The most ready distinction between a common snake and an adder, to unfamiliar eyes, is founded on the difference of marking. While the snake has separate alternate spots, the adder has, down its back, a chain of dark spots, irregularly square, and joined to one another. Adders are generally brown, but differ very much in color. They have on their upper jaw, instead of their lower, a row of teeth, the well-known fangs. These are long, curved teeth, fixed into a movable piece of bone, and hollow. The hollow is not made out of the substance of the tooth; it is as if a broad flat tooth had been bent round upon itself to form a tube. The tube is open below and behind, in the curve, by a little slit.

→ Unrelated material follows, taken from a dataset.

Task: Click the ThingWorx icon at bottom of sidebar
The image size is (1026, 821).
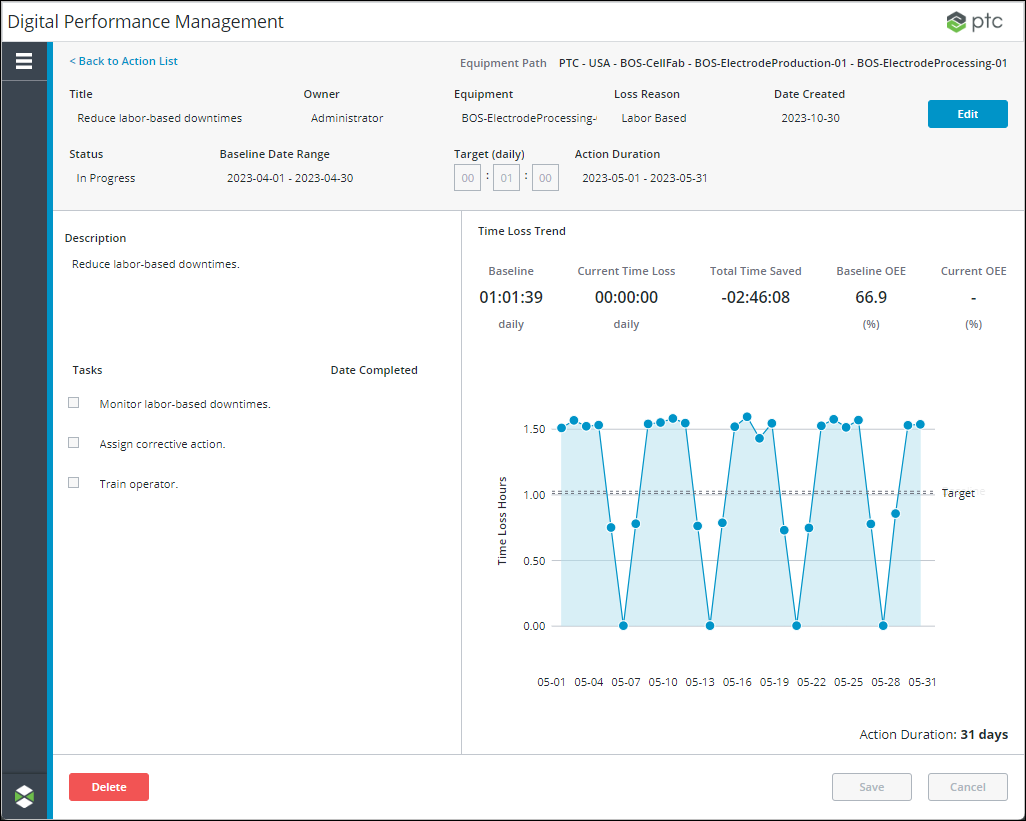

Above, it is open, and rests upon a tiny bag connected with a gland that corresponds to a gland in man for the secretion of saliva; but which, in the present case, secretes a poison. The fang, when out of use, is bent and hidden in a fleshy case; in feeding, it is rarely used. The viper catches for himself his birds or mice, after the manner of a harmless serpent. But, when hurt or angered, he throws back his neck, drops his fang ready for service, bites, and withdraws his head immediately. The fang in penetrating, of necessity, was pressed upon the little bag of poison at its root, and forced a drop along the tube into the wound. After a few bites, the bag becomes exhausted, and the adder must wait for a fresh secretion. The poison has no taste or smell, and may be swallowed with impunity, if there be no raw surface in the mouth, or sore upon the throat, or in the stomach. It is only through a wound that it can act like poison. The bite of an adder in this country never yet proved fatal; but, according to the health of the person bitten, and according to the greater or less heat of the weather (for in very hot weather a more active poison is secreted), the wound made will be more or less severe. It is advisable to get out of an adder's way.